建設的な戦略的安定関係
さらに08年の世界金融危機後、中国が世界経済の回復に大きな役割を果たすと、アメリカと中国が世界の2大リーダーになるという「G2」という言葉が、アメリカの経済学者の間でささやかれるようになった。
12〜13年には、今度は中国が米中関係を定義する言葉を発した。習が提案した「新型大国関係」だ。だが、これはアメリカ側の受けがよくなかった。一方、ジョー・バイデン大統領の時代のアメリカは、「投資と連携と競争」を軸に対中戦略を組み立てた。
最近では25年10月、トランプが韓国で習と会談する前に、ソーシャルメディアで「もうすぐG2が開かれる!」と投稿している。
だが、中国側はこれを無視。
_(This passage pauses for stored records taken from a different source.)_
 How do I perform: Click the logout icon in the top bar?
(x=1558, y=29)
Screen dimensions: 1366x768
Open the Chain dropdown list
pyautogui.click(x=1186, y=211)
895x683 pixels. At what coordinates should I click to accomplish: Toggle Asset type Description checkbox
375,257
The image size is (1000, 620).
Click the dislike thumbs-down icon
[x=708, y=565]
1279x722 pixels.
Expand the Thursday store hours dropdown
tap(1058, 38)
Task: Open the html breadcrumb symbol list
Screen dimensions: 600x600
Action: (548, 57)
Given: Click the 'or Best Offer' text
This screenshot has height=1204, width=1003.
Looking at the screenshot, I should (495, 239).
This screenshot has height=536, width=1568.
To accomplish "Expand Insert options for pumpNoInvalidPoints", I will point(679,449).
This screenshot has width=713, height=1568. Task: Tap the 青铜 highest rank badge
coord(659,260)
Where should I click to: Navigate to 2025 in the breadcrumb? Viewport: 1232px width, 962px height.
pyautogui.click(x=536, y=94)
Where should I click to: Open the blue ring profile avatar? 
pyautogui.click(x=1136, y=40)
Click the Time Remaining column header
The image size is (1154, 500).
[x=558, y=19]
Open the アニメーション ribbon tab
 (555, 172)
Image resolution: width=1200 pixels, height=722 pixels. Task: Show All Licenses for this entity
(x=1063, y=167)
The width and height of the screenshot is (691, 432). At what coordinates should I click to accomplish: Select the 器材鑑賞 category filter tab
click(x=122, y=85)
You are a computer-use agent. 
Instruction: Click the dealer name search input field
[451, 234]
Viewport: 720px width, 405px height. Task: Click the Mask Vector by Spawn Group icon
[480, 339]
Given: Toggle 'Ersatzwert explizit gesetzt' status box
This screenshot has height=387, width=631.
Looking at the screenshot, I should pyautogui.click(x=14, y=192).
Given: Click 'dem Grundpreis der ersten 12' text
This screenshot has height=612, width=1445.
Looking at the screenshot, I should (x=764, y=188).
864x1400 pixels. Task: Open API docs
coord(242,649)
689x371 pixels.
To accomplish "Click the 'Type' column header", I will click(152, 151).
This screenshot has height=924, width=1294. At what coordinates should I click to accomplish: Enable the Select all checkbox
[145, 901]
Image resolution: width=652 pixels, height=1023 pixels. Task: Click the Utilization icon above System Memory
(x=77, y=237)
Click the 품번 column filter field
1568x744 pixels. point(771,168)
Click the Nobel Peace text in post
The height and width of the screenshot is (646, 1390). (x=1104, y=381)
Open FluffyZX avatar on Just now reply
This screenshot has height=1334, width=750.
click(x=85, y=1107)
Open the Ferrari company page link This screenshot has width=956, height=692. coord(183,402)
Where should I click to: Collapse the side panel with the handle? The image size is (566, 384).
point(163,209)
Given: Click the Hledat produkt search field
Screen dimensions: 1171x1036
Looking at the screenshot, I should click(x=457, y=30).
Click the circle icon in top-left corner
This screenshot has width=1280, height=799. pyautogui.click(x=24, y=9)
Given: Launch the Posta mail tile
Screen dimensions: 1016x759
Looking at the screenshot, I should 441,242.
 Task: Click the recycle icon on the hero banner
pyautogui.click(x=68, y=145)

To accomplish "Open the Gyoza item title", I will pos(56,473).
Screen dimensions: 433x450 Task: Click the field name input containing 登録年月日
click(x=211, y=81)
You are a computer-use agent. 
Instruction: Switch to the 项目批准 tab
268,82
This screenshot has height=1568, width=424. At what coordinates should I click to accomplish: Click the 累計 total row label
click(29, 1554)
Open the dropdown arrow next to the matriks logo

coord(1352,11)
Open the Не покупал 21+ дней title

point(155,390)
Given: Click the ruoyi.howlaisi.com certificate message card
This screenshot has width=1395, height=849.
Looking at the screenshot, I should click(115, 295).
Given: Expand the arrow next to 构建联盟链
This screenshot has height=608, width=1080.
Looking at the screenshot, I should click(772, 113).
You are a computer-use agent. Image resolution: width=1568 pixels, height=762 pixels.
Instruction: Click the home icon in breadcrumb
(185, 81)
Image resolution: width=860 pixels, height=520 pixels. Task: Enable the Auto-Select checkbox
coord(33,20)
26年3月には、王ワン・毅イー外相が、中国は「大国による共同統治」という論理を支持しないと述べ、「G2」という概念を明確に否定した。それから2カ月たち、今度は中国が米中関係の枠組みを提示したわけだ。
ただ今回は、習が「建設的な戦略的安定関係」を語ったのとほぼ同時に、それを定着させるシステムが動き始めた。米中首脳会談の数時間後には、国営メディアや共産党系メディアがこぞって、「建設的な戦略的安定関係」の解説を始めた。これこそ提法を定着させるプロセスだ。